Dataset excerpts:
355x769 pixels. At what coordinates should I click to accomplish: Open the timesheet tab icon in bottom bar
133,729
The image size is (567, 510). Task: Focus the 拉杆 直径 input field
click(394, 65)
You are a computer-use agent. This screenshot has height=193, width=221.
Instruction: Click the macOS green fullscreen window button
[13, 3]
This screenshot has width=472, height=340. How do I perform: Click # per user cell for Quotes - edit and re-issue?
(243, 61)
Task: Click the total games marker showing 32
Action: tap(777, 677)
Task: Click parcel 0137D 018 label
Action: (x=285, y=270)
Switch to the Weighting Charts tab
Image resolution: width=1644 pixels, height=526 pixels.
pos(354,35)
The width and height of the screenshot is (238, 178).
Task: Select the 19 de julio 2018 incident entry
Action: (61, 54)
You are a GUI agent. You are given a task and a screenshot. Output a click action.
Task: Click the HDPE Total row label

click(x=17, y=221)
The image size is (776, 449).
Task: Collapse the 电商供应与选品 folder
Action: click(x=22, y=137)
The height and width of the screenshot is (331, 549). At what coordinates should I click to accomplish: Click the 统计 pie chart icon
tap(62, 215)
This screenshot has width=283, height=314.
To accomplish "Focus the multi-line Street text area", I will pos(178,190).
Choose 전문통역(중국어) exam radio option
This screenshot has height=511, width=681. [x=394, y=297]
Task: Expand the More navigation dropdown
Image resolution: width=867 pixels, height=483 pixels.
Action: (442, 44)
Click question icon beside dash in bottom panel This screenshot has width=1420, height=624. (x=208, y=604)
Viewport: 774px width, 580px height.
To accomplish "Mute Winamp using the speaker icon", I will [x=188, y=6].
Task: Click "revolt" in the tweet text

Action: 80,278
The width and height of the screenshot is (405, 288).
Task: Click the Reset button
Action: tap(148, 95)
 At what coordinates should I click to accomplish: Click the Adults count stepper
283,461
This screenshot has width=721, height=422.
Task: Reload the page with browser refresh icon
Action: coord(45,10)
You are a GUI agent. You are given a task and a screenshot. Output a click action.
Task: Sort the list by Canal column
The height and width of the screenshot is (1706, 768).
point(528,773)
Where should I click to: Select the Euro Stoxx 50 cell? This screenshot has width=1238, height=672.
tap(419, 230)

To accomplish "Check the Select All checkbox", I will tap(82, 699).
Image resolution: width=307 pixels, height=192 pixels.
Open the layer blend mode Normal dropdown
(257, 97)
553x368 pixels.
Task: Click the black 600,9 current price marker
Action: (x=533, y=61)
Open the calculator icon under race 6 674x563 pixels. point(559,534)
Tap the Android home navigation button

*Exercise requirements:* Could you give the records above again, exactly and in full?

*Task answer:*
355x769 pixels. At what coordinates should I click to accomplish: Open the timesheet tab icon in bottom bar
133,729
The image size is (567, 510). Task: Focus the 拉杆 直径 input field
click(394, 65)
You are a computer-use agent. This screenshot has height=193, width=221.
Instruction: Click the macOS green fullscreen window button
[13, 3]
This screenshot has width=472, height=340. How do I perform: Click # per user cell for Quotes - edit and re-issue?
(243, 61)
Task: Click the total games marker showing 32
Action: tap(777, 677)
Task: Click parcel 0137D 018 label
Action: (x=285, y=270)
Switch to the Weighting Charts tab
Image resolution: width=1644 pixels, height=526 pixels.
pos(354,35)
The width and height of the screenshot is (238, 178).
Task: Select the 19 de julio 2018 incident entry
Action: (61, 54)
You are a GUI agent. You are given a task and a screenshot. Output a click action.
Task: Click the HDPE Total row label

click(x=17, y=221)
The image size is (776, 449).
Task: Collapse the 电商供应与选品 folder
Action: click(x=22, y=137)
The height and width of the screenshot is (331, 549). At what coordinates should I click to accomplish: Click the 统计 pie chart icon
tap(62, 215)
This screenshot has width=283, height=314.
To accomplish "Focus the multi-line Street text area", I will pos(178,190).
Choose 전문통역(중국어) exam radio option
This screenshot has height=511, width=681. [x=394, y=297]
Task: Expand the More navigation dropdown
Image resolution: width=867 pixels, height=483 pixels.
Action: (442, 44)
Click question icon beside dash in bottom panel This screenshot has width=1420, height=624. (x=208, y=604)
Viewport: 774px width, 580px height.
To accomplish "Mute Winamp using the speaker icon", I will [x=188, y=6].
Task: Click "revolt" in the tweet text

Action: 80,278
The width and height of the screenshot is (405, 288).
Task: Click the Reset button
Action: tap(148, 95)
 At what coordinates should I click to accomplish: Click the Adults count stepper
283,461
This screenshot has width=721, height=422.
Task: Reload the page with browser refresh icon
Action: coord(45,10)
You are a GUI agent. You are given a task and a screenshot. Output a click action.
Task: Sort the list by Canal column
The height and width of the screenshot is (1706, 768).
point(528,773)
Where should I click to: Select the Euro Stoxx 50 cell? This screenshot has width=1238, height=672.
tap(419, 230)

To accomplish "Check the Select All checkbox", I will tap(82, 699).
Image resolution: width=307 pixels, height=192 pixels.
Open the layer blend mode Normal dropdown
(257, 97)
553x368 pixels.
Task: Click the black 600,9 current price marker
Action: (x=533, y=61)
Open the calculator icon under race 6 674x563 pixels. point(559,534)
Tap the Android home navigation button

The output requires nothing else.